* Material provided *
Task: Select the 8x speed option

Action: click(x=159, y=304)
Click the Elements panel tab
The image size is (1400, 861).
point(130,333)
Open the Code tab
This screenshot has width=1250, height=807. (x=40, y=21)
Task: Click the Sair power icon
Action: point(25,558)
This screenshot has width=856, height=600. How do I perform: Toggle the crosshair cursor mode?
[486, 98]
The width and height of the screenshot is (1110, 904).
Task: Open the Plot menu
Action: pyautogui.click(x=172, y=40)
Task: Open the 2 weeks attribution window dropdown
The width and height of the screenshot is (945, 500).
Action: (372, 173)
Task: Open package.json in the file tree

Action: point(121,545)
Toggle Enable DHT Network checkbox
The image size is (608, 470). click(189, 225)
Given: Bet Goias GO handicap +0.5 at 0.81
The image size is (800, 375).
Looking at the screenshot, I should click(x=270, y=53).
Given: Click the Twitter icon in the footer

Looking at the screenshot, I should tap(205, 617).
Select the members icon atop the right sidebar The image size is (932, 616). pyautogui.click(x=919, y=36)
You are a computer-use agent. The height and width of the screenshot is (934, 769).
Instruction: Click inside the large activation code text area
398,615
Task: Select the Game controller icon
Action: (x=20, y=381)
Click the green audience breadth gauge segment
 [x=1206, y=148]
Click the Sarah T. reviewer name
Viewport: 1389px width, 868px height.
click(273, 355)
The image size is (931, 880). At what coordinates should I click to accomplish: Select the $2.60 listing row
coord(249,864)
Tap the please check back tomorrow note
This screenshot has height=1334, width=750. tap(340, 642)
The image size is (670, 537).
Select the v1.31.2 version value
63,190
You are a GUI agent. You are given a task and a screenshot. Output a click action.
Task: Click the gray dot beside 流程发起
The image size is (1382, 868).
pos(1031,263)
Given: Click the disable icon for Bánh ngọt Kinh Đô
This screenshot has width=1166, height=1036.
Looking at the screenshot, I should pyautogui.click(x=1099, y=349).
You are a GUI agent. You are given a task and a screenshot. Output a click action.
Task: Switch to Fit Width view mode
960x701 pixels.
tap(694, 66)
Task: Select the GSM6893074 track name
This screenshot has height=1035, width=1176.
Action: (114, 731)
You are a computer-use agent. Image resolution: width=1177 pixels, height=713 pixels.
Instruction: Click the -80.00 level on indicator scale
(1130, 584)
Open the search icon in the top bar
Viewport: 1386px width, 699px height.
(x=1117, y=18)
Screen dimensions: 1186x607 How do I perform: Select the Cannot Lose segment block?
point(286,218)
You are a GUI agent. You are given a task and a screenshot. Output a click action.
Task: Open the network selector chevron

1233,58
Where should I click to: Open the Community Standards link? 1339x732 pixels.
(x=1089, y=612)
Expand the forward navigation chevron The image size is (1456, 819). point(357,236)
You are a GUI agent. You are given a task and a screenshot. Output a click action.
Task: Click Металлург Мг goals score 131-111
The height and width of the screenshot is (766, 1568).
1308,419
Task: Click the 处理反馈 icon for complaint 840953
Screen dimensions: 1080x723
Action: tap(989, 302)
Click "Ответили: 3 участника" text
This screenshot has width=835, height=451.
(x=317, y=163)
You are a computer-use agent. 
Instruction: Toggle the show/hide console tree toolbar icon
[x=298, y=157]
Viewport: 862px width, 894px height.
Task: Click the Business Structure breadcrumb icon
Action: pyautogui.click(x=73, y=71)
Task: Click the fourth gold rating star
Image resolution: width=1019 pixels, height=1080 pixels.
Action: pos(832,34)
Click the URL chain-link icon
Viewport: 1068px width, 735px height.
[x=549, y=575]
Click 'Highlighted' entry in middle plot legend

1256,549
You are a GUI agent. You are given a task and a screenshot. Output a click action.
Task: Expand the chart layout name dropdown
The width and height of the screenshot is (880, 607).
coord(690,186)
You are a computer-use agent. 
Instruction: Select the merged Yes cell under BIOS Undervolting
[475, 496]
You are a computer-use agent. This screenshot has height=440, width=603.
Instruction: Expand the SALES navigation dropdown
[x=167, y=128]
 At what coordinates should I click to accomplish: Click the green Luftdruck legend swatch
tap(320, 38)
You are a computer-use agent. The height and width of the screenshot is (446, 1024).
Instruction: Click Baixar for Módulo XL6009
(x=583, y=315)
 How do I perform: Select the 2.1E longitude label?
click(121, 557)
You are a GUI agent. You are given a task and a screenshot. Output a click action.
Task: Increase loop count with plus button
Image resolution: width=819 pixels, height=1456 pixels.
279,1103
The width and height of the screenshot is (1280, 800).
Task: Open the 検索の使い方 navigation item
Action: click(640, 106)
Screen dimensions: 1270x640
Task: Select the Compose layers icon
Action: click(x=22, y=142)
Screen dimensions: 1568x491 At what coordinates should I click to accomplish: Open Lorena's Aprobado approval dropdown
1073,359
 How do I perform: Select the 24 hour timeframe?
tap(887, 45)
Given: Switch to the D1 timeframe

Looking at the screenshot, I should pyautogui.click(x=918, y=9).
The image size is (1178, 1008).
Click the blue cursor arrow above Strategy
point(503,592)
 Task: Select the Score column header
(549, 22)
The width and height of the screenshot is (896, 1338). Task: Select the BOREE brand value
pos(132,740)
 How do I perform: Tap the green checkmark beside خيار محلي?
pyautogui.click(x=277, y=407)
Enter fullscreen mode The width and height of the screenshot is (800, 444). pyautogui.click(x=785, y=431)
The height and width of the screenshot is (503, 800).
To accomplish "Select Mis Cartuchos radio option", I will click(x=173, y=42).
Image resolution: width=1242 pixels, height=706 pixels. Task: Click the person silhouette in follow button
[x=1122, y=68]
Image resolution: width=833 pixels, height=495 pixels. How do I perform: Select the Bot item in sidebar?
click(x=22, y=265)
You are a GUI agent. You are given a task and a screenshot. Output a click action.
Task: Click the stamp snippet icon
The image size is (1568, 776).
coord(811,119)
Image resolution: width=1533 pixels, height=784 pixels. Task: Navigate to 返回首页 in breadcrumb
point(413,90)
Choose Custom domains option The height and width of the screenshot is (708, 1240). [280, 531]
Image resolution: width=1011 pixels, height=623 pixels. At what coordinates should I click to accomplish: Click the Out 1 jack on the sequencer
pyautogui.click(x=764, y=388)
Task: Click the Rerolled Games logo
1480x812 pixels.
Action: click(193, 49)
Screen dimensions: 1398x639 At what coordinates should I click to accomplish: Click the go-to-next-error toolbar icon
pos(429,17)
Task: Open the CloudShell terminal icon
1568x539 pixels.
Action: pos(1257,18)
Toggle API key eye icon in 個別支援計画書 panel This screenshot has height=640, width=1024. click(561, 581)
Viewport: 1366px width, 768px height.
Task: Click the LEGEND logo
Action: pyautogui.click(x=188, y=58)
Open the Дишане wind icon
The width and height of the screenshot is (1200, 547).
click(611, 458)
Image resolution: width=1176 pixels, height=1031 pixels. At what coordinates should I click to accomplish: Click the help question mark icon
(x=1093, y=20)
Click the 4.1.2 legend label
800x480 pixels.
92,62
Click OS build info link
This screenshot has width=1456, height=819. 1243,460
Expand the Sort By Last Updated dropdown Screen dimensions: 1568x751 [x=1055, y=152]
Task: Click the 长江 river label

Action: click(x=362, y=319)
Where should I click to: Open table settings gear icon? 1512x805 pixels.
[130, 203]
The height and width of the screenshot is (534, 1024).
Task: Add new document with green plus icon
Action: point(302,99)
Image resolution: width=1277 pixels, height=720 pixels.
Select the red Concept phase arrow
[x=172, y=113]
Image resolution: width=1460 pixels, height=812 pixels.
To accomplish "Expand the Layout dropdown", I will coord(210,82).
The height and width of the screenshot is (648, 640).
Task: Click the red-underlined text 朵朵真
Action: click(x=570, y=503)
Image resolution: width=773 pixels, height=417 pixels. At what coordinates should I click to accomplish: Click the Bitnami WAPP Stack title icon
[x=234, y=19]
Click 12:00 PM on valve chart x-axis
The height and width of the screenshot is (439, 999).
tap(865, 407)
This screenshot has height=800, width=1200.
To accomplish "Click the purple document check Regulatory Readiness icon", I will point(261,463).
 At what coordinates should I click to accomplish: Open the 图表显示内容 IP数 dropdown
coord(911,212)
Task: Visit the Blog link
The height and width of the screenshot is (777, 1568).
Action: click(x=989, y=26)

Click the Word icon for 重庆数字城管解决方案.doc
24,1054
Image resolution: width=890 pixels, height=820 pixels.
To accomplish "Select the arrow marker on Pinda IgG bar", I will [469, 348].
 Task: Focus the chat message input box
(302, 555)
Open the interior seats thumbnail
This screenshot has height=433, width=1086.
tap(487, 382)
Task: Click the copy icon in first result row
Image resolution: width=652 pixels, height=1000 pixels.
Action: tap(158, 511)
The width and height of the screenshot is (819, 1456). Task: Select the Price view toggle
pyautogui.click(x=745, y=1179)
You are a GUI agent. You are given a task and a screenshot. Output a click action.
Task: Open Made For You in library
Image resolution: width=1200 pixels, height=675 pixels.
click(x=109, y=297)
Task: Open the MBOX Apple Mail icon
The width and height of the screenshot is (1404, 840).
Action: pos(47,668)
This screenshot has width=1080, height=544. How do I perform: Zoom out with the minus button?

* Task *
Go through the material and report each line that holds the string "computer".

* Exercise result *
You are a computer-use agent. The height and width of the screenshot is (934, 769).
You are a computer-use agent. Image resolution: width=1177 pixels, height=713 pixels.
You are a computer-use agent. 
You are a computer-use agent. 
You are a computer-use agent. This screenshot has height=440, width=603.
You are a computer-use agent. The height and width of the screenshot is (446, 1024).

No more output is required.